RBA avança na implementação de tokenização, registando ganhos de 24 mil milhões de dólares à medida que stablecoins e tokens bancários assumem papéis distintos no mercado.
A tokenização está a ganhar força na Austrália, e o Banco de Reserva afirma que o debate está a evoluir. Numa intervenção na quarta-feira, o Governador Assistente Brad Jones descreveu o Projeto Acacia, um teste de ativos tokenizados e de “dinheiro” de liquidação digital. O banco estima ganhos de eficiência anuais de 24 mil milhões de dólares, com stablecoins e tokens de depósito bancário a servirem mercados diferentes.
O banco central da Austrália está a passar de uma fase de exploração da tokenização para o planeamento do seu uso prático. Numa intervenção na quarta-feira, o Governador Assistente do Banco de Reserva da Austrália, Brad Jones, enquadrou o Projeto Acacia como prova de que a questão agora é “como”, não “se”.
Ele acrescentou que stablecoins e tokens de depósito emitidos por bancos podem desempenhar papéis diferentes, mas distintos, dentro do sistema. Segundo os resultados do Projeto Acacia, a tokenização poderia proporcionar cerca de 24 mil milhões de dólares em ganhos de eficiência anuais para a economia australiana.
O impacto potencial poderia ser ainda maior se surgirem novos mercados. Jones observou que, embora os riscos ainda exijam uma análise cuidadosa, o banco central já dispõe de provas suficientes para avançar para a implementação prática. Ele afirmou que qualquer implementação deverá manter a estabilidade financeira global.
O Projeto Acacia analisou 20 casos de uso em obrigações governamentais, obrigações corporativas, operações de recompra (repos) e fundos de investimento. O trabalho também testou a liquidação através de quatro formas de “dinheiro tokenizado”: incluindo CBDC grossista, saldos de contas de liquidação em bolsa, stablecoins e tokens de depósito bancário.
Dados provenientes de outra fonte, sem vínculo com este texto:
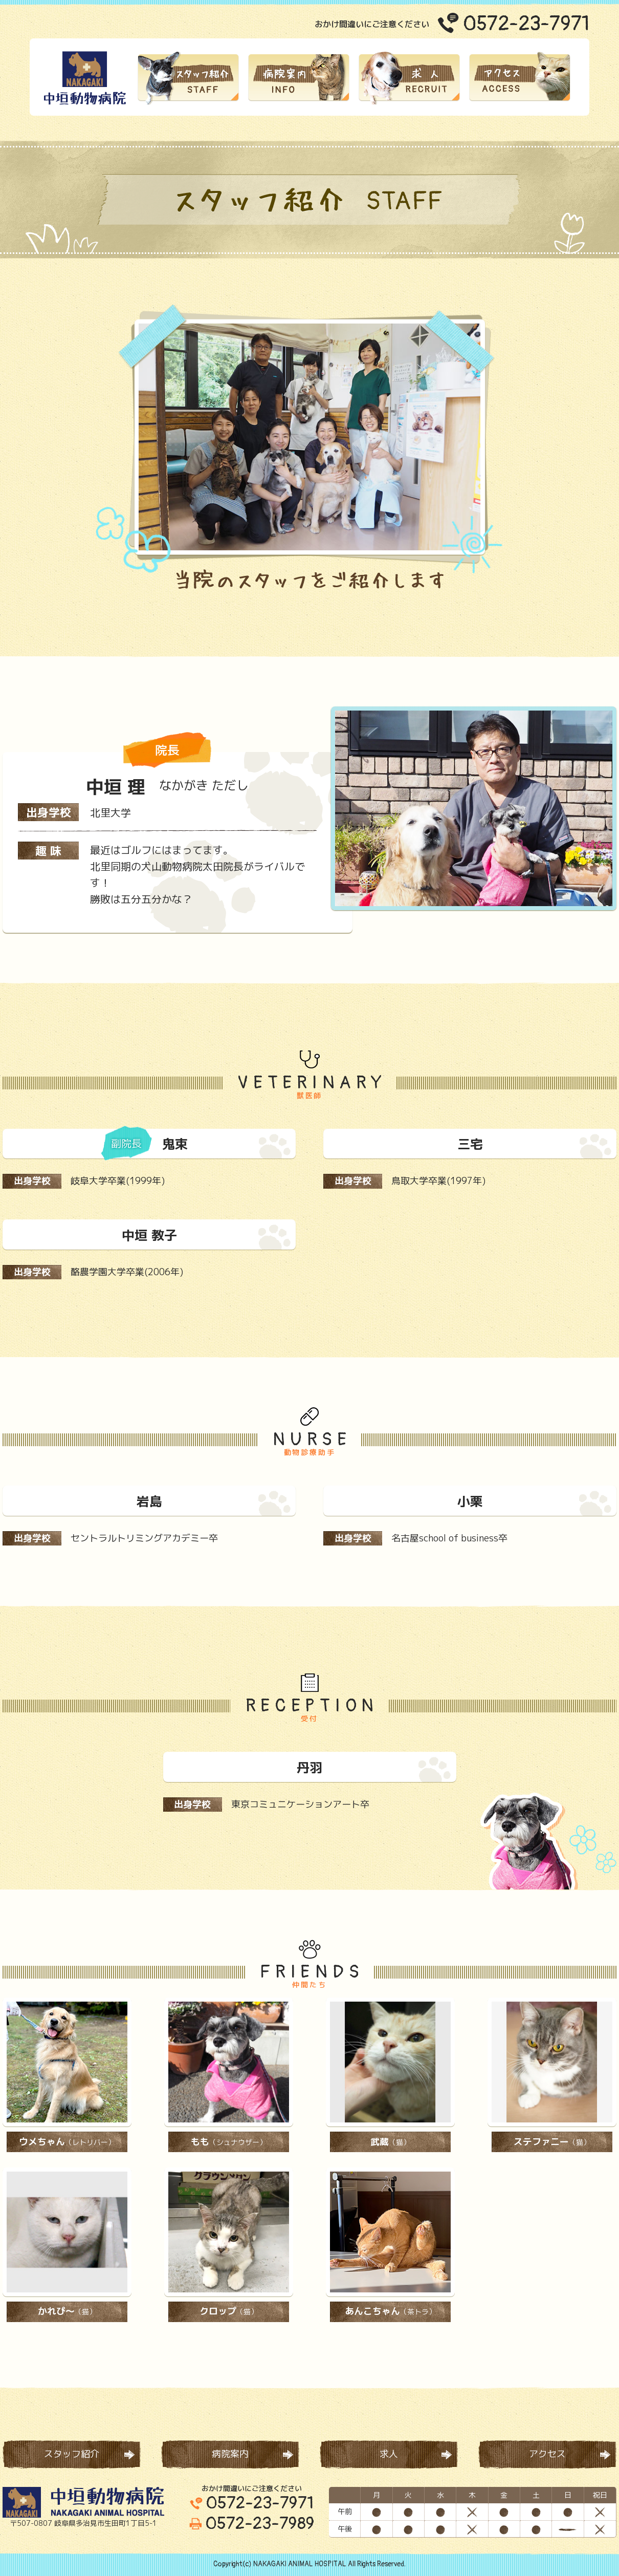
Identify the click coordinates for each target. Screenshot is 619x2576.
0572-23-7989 (252, 2524)
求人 (389, 2454)
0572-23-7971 (526, 24)
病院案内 (230, 2454)
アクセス (547, 2454)
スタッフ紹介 (71, 2454)
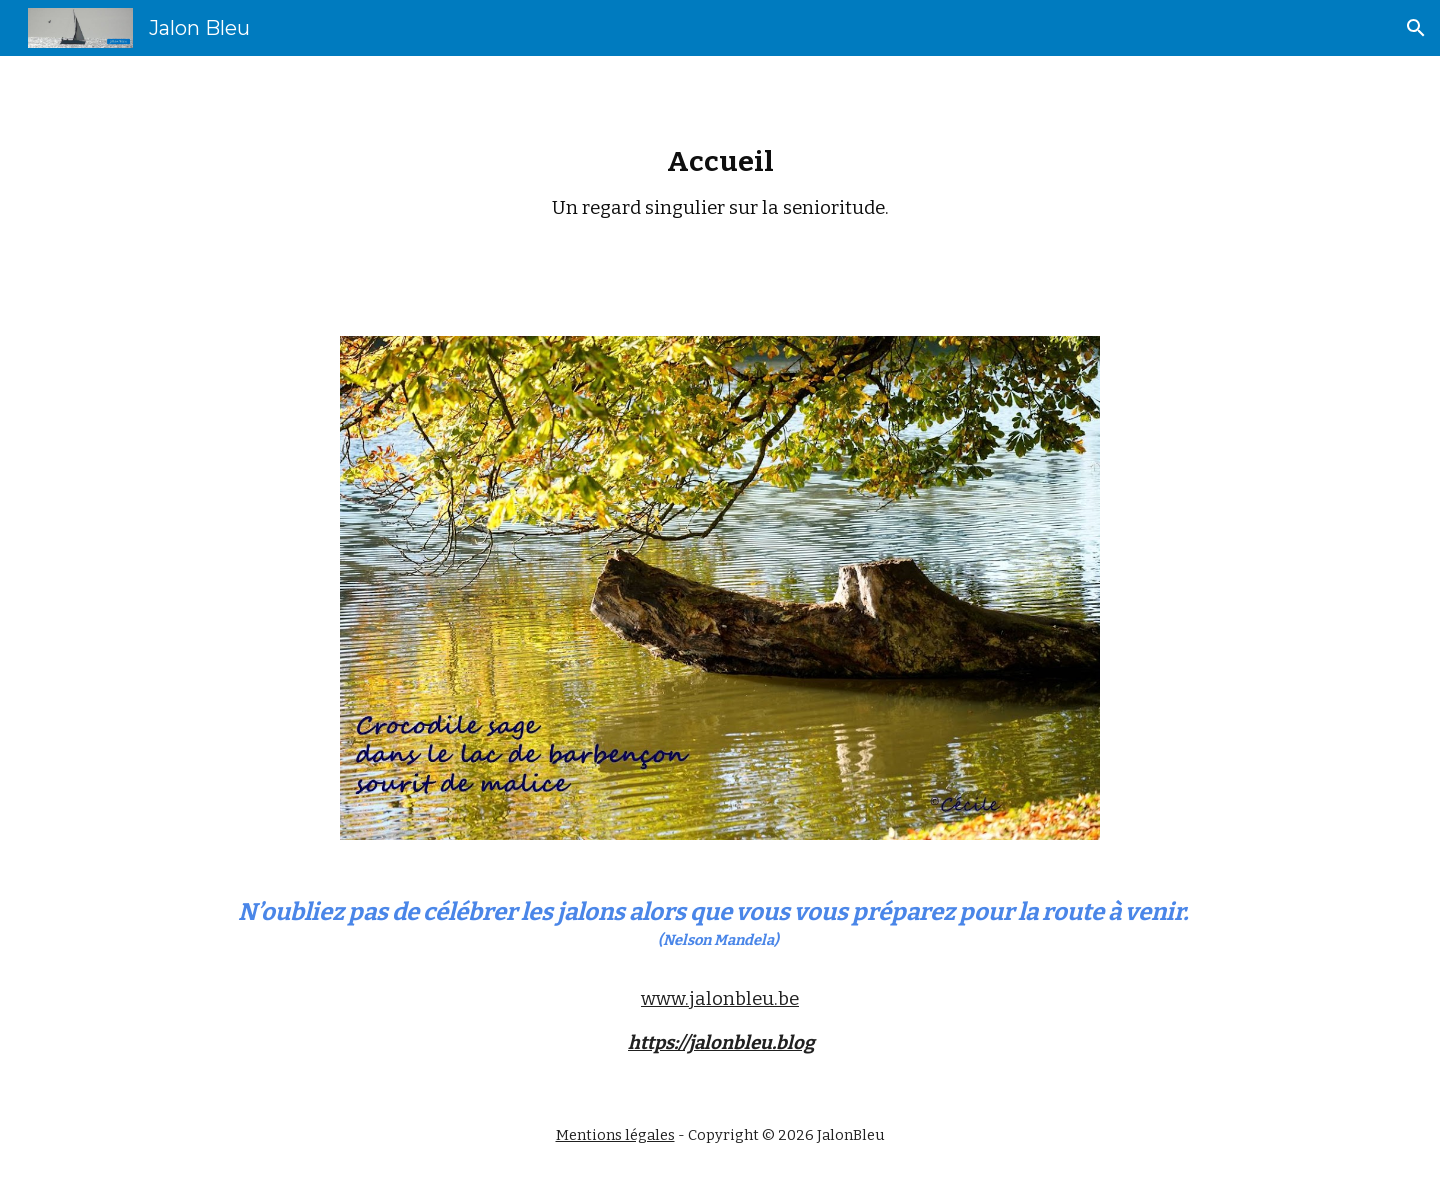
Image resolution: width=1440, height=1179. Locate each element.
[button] (1416, 28)
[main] (720, 184)
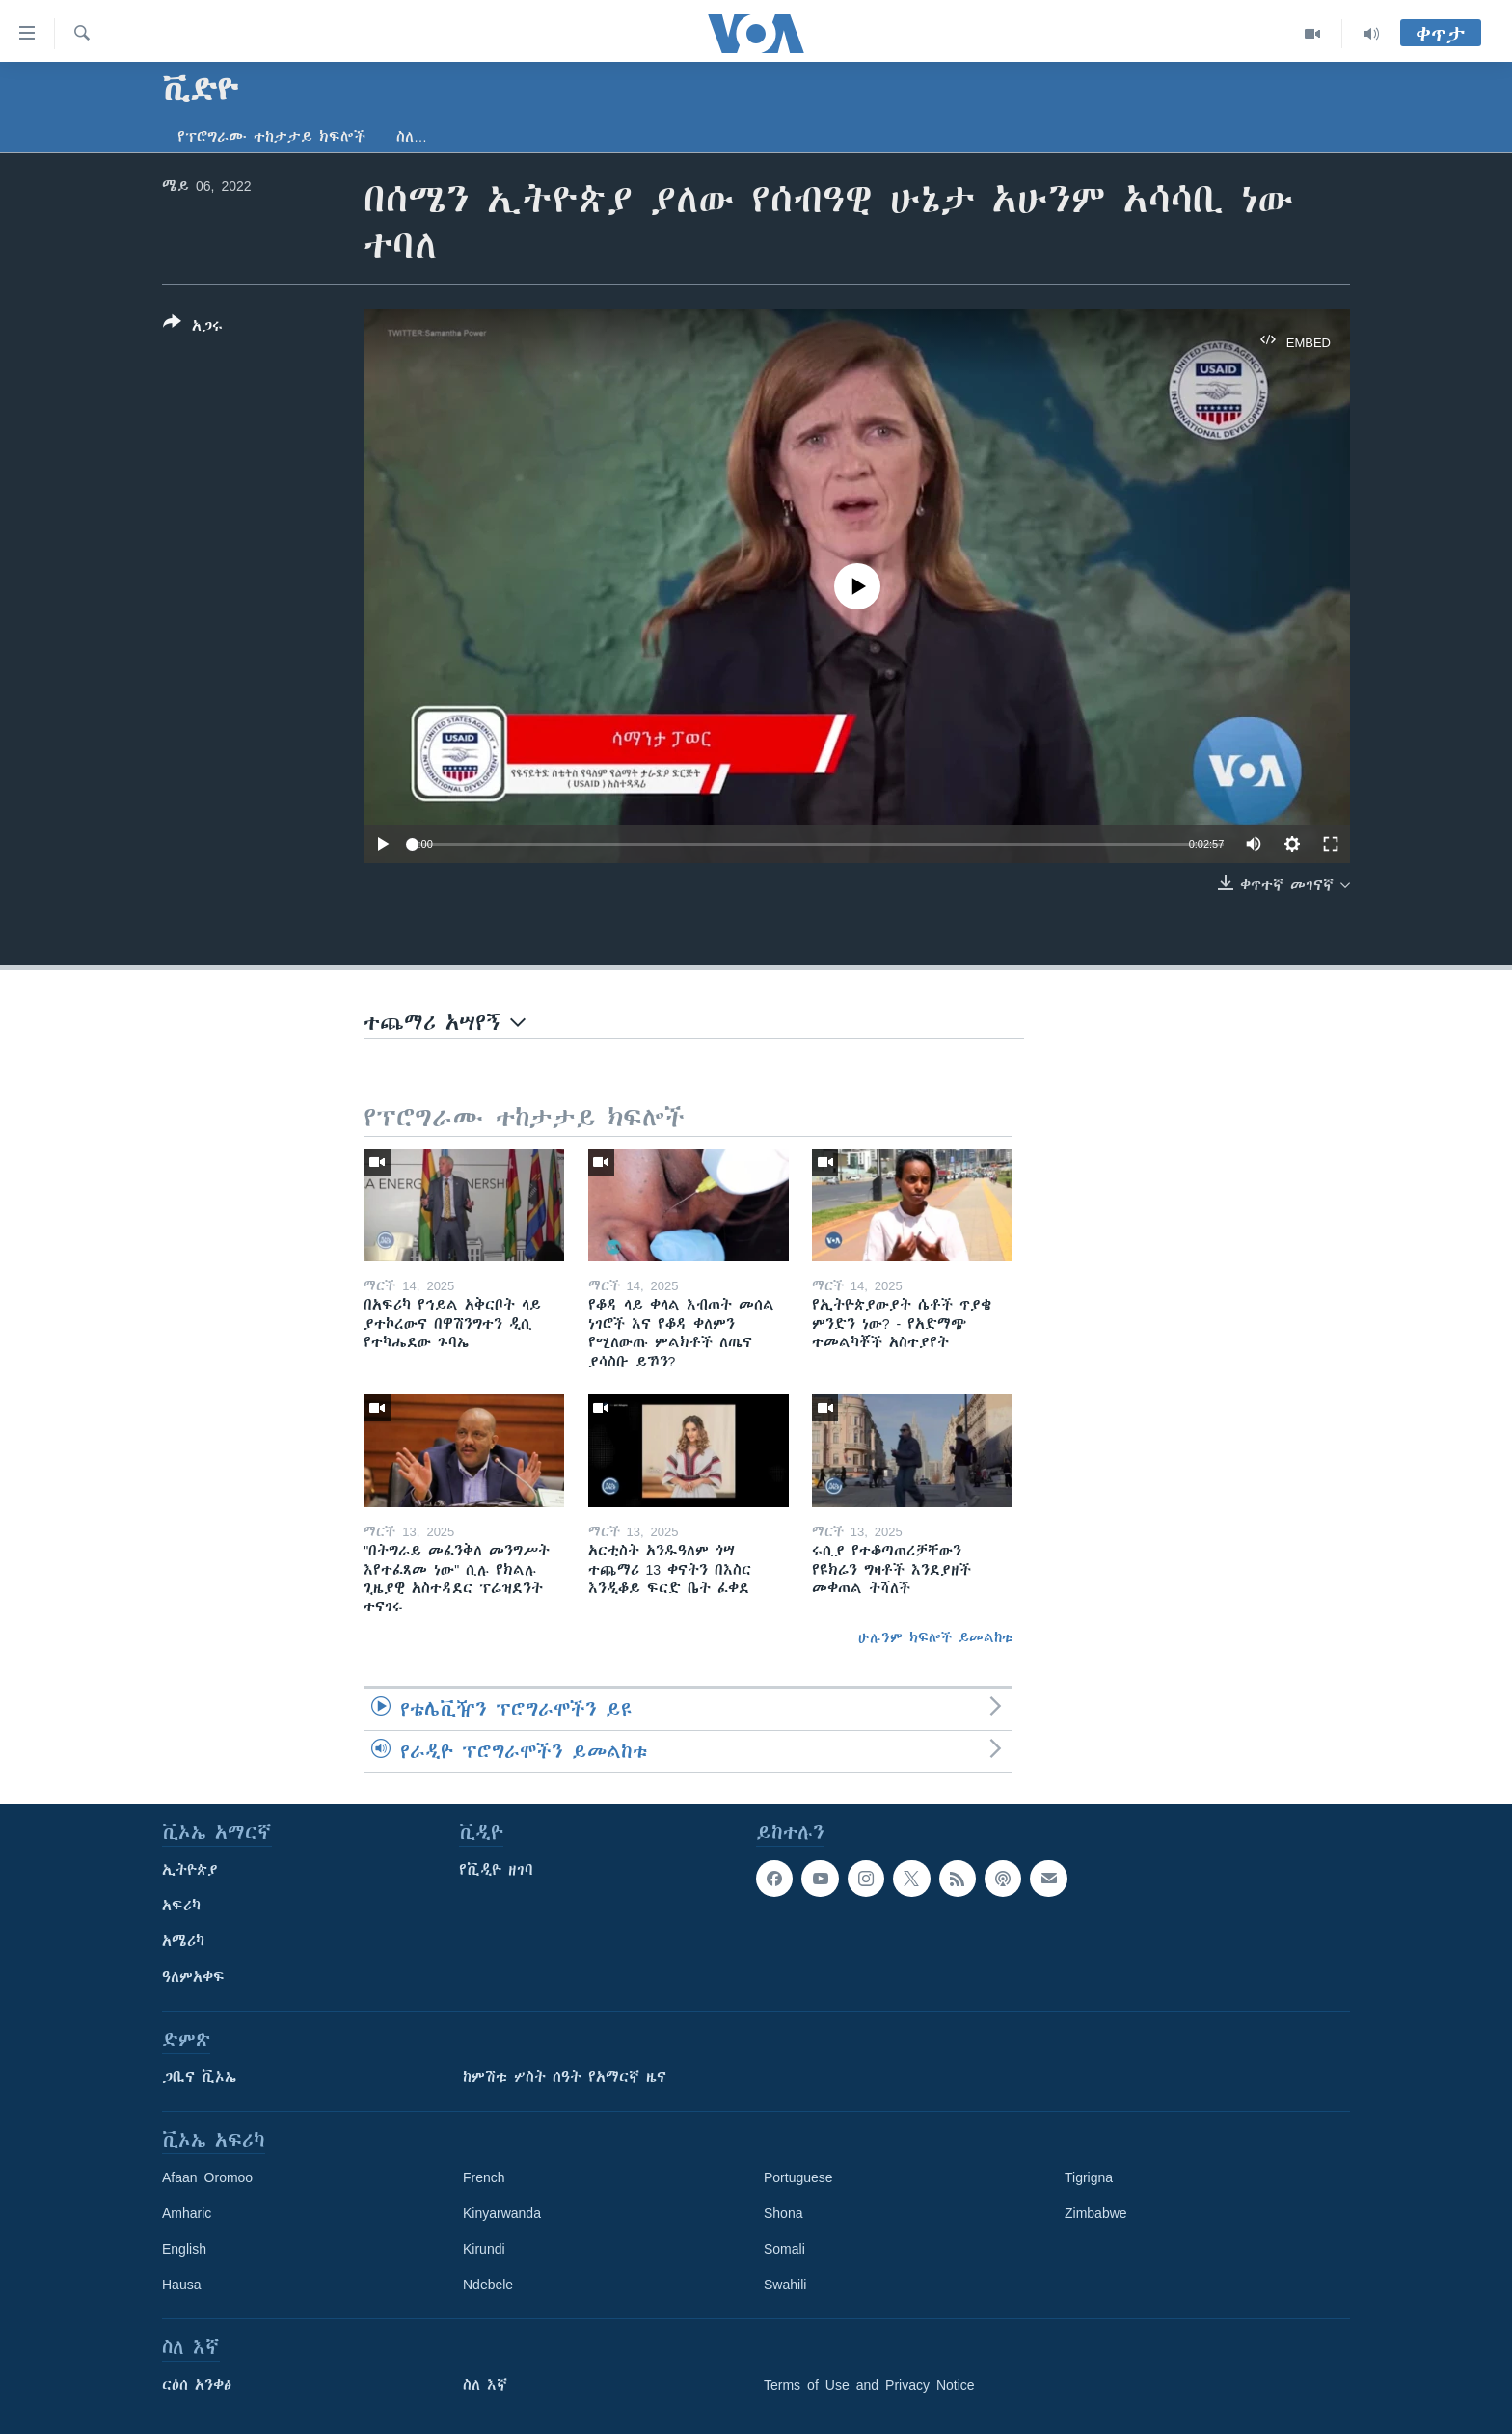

Os resultados do teste sugerem que o dinheiro privado tokenizado pode ser utilizado em vários mercados. O governador assistente afirmou que as stablecoins provavelmente servirão segmentos menores e emergentes. Por outro lado, os tokens de depósito bancário podem assumir um papel maior em mercados mais estabelecidos, devido ao seu respaldo regulatório e acesso à liquidez do banco central.
Segundo a intervenção, uma parte importante do projeto envolveu a emissão de uma CBDC grossista em livros-razão externos. Essa etapa visou examinar questões de eficiência e segurança quando o dinheiro grossista fica fora dos sistemas tradicionais.
Brad Jones afirmou que as conclusões do Acacia foram amplas, apontando para outras vias para tornar o mercado financeiro grossista da Austrália mais dinâmico. A intervenção também identificou obstáculos no setor grossista. Jones citou efeitos de rede enraizados que limitam a concorrência.
Ele acrescentou que a aversão ao risco, ligada à incerteza legal e regulatória, assim como falhas de coordenação que atrasam o planeamento estratégico, representam desafios. Para enfrentar essas barreiras, o Banco de Reserva da Austrália planeia colaborar com reguladores, o DFCRC e participantes do setor.
O plano inclui um novo espaço de testes de infraestrutura de mercado financeiro digital, concebido como uma plataforma faseada para testar ativos tokenizados, dinheiro e arranjos de liquidação. O RBA também planeia rever as políticas de acesso às contas de liquidação em bolsa, após a aprovação das reformas pendentes na licença de prestadores de serviços de pagamento.
Jones observou que as opiniões do setor sobre a CBDC grossista continuam divididas. Ele afirmou que as empresas frequentemente descrevem-na como “potencialmente útil, mas longe de essencial”. Ainda assim, apontou para o crescimento da atividade nos EUA nos mercados de recompra tokenizados, onde a atividade diária se aproxima dos 400 mil milhões de dólares.